2) Kernels as similarity + shape priors#

Kernels do two jobs at once:

  1. Similarity: if \(k(x,z)\) is large, the model believes \(f(x)\) and \(f(z)\) should be similar.

  2. Shape prior: the kernel determines what kind of functions are likely (smooth, wiggly, periodic, etc.).

One useful mental picture is the kernel matrix \(K(X,X)\):

  • If it has large off-diagonal values, points are strongly coupled → smoother functions.

  • If it is close to diagonal, points are weakly coupled → rougher / more local behavior.

Xk = x_grid.reshape(-1, 1)
K_short = kernels["RBF (l=0.4)"](Xk, Xk)
K_long = kernels["RBF (l=1.5)"](Xk, Xk)

fig = make_subplots(rows=1, cols=2, subplot_titles=["RBF kernel matrix (short l)", "RBF kernel matrix (long l)"])
fig.add_trace(go.Heatmap(z=K_short, colorscale="Viridis", showscale=False), row=1, col=1)
fig.add_trace(go.Heatmap(z=K_long, colorscale="Viridis", showscale=True), row=1, col=2)

fig.update_layout(title="Kernel matrices: longer length-scale couples points more strongly")
fig.show()

3) GP regression via Gaussian conditioning#

The core math trick in GP regression is: conditioning a joint Gaussian.

Assume a zero-mean prior (for simplicity):

\[ f \sim \mathcal{N}(0, K(X,X)). \]

And a Gaussian noise model:

\[ y = f + \varepsilon,\quad \varepsilon \sim \mathcal{N}(0, \sigma^2 I). \]

So:

\[ y \sim \mathcal{N}(0,\;K(X,X) + \sigma^2 I). \]

For test points \(X_*\), the joint distribution of training outputs \(y\) and latent test function values \(f_*\) is Gaussian:

\[\begin{split} \begin{bmatrix} y \\ f_* \end{bmatrix} \sim \mathcal{N} \left( \begin{bmatrix} 0 \\ 0 \end{bmatrix}, \begin{bmatrix} K(X,X)+\sigma^2 I & K(X,X_*) \\ K(X_*,X) & K(X_*,X_*) \end{bmatrix} \right). \end{split}\]

Conditioning a Gaussian gives the posterior:

\[ \mu_* = K(X_*,X)\,[K(X,X)+\sigma^2 I]^{-1} y \]
\[ \Sigma_* = K(X_*,X_*) - K(X_*,X)\,[K(X,X)+\sigma^2 I]^{-1}K(X,X_*). \]

Interpretation:

  • The posterior mean is a kernel-weighted combination of observed outputs.

Description of the task -> According to the Gaussian process passage, what kind of behavior results when the kernel matrix is close to diagonal? Answer using only the Gaussian process passage.

Supplied entries ->

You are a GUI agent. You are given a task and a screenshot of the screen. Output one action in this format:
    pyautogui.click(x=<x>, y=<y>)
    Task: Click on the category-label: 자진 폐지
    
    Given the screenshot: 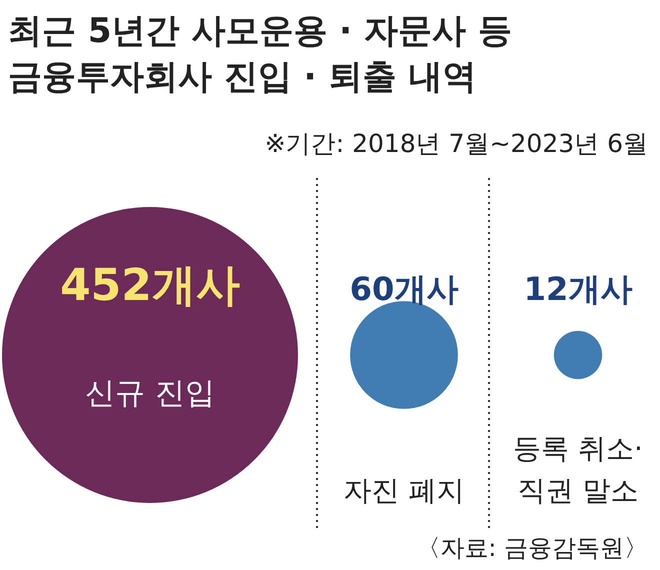 What is the action you would take?
    pyautogui.click(x=404, y=490)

Task result -> Points are weakly coupled, which gives rougher, more local behavior.